Counselor LaCrease Curtis, a 2003 John Jay grad, confides, “My biggest downfall is that I don’t have a substance abuse problem.” She is nevertheless intimate with addiction’s cruelties. The child of an alcoholic mother, Curtis, now a case manager at Beth Israel Medical Center, remembers “finding Colt 45 in the refrigerator and no food. Pouring out the vodka and putting water in there—the stuff you do as a kid.” While former addicts such as Barczak consider their contribution “payback,” Curtis chose addiction studies to make sense of her experiences. As a counselor, “I go with my gut. But studying helped me to put a name to what I was already feeling.”
Regardless of the motivation, professors note growing interest in the field, possibly reflecting expanded professional opportunities. Coursework satisfies the educational requirements for a CASAC (Certificate of Alcohol and Substance Abuse Counseling), the state-sponsored credential required of substance abuse counselors by most programs. But a degree also opens doors to careers as researchers or clinicians specializing in addiction. Professor Yalisove has also begun to incorporate public policy into John Jay’s curriculum. In 2000, he inaugurated a class that addresses alcohol-related policies. Unsurprisingly, he favors policies backed by research—it’s shown that raising alcohol taxes reduces consumption, for instance, whereas DARE doesn’t keep kids off drugs. Experts agree that prison is no substitute for drug treatment, and many of them favor some form of decriminalization. Todman’s personal position has an element of characteristic realpolitik: “I think we just need to make better drugs,” he says—recreational pharmaceuticals engineered not to impair cognitive functioning and to make overdose impossible.
As academic programs incubate such subversive ideas, they haven’t necessarily abandoned traditional ones. Catherine Boccassi professes unflagging gratitude to AA, but says, “Look, what worked for me is not going to work for everyone. I wasn’t drinking, I wasn’t doing drugs—and I was a bartender.” For users with less miraculous self-control, she thinks an AA-style approach “married with another type of counseling would be beneficial.”
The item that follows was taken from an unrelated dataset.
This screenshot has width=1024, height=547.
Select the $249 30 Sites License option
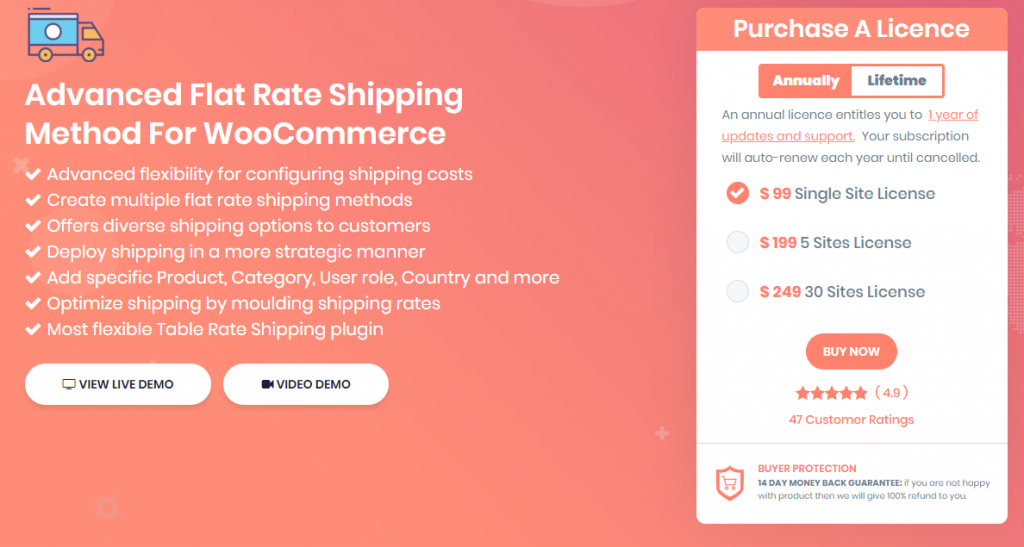(x=737, y=292)
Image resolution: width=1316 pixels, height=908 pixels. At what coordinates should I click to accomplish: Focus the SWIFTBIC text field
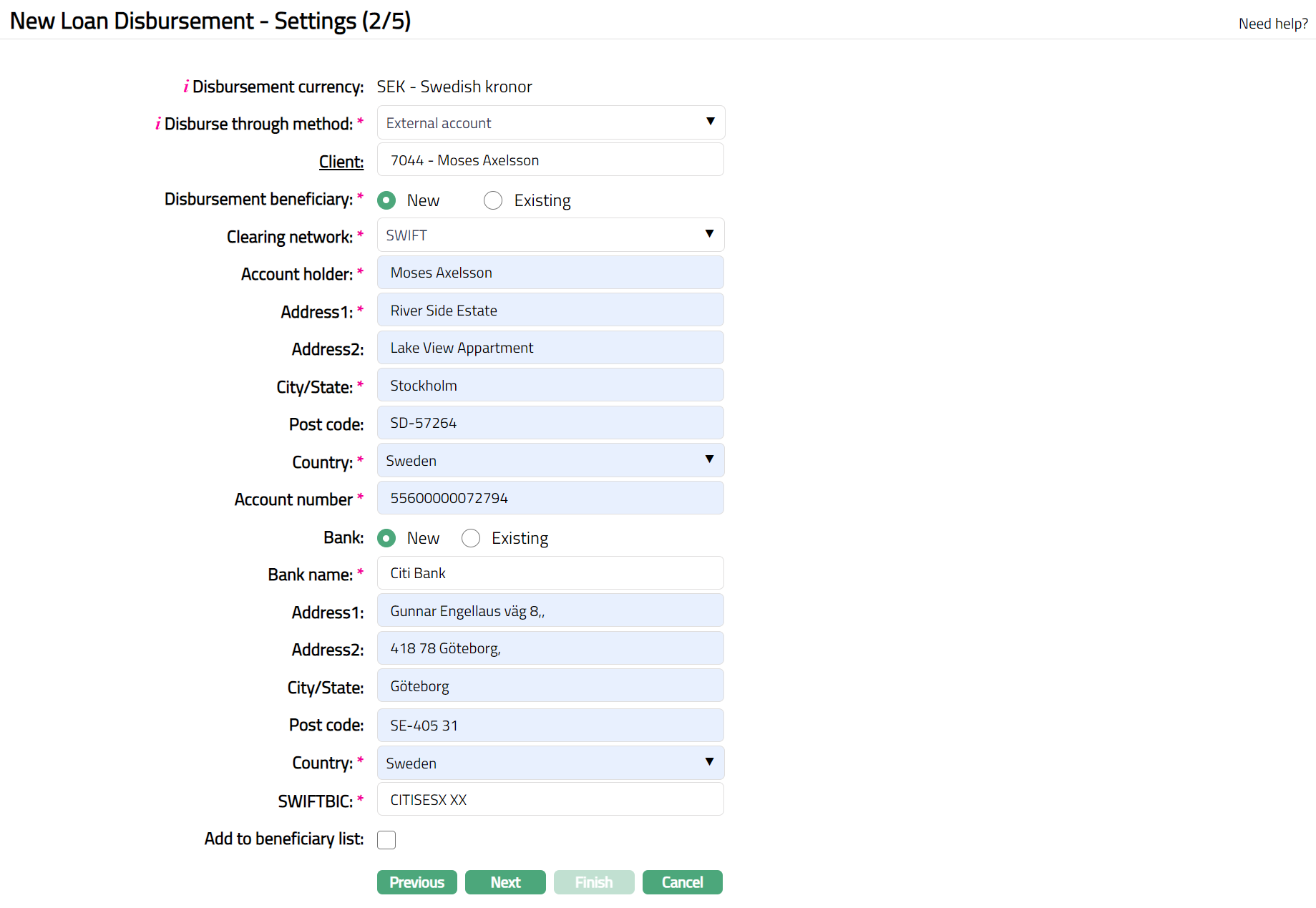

Research multiplies the possible solutions, to maximize the chances for happy endings. These are hard-won, but they make an emotionally exhausting profession emotionally lucrative too. The counselors themselves often represent triumphs: Boccassi, Barczak, and Curtis chose the profession as a constructive response to the ruination of addiction. For Curtis’s family, the happy ending is double. Her mother—the one once known to eschew conventional kitchen staples for Colt 45—is now enrolled in a master’s of social work program at Fordham. She plans to sit for her CASAC exam in June.